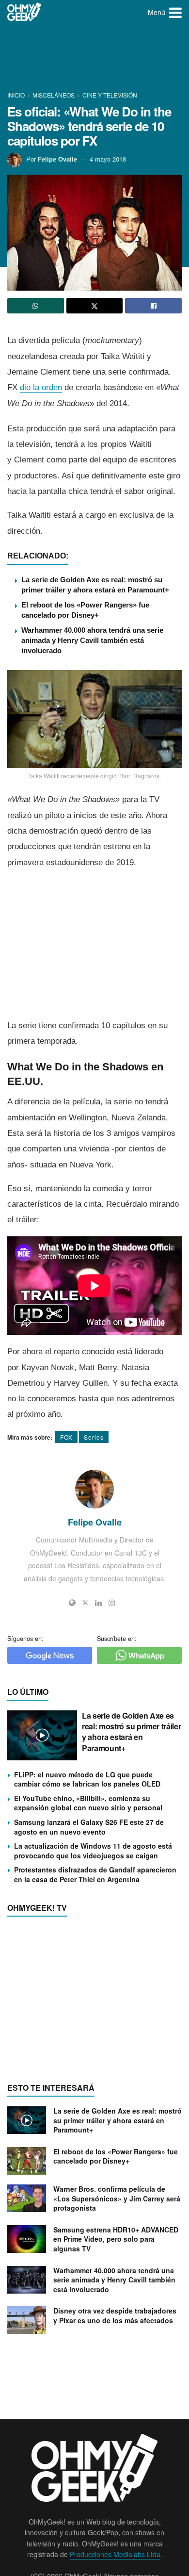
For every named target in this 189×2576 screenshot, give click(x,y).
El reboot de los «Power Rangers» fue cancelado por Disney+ (115, 2156)
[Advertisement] (94, 58)
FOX (66, 1437)
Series (94, 1437)
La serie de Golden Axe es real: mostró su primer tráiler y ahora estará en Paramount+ (131, 1732)
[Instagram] (112, 1602)
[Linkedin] (98, 1602)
_ _ _ _ _
WHAT IS EXPECTED>
Repeat word for word from the line holding "[Advertisement] (94, 58)" down to the last line above, including both.

FINISHED TASK>
[Advertisement] (94, 58)
FOX (66, 1437)
Series (94, 1437)
La serie de Golden Axe es real: mostró su primer tráiler y ahora estará en Paramount+ (131, 1732)
[Instagram] (112, 1602)
[Linkedin] (98, 1602)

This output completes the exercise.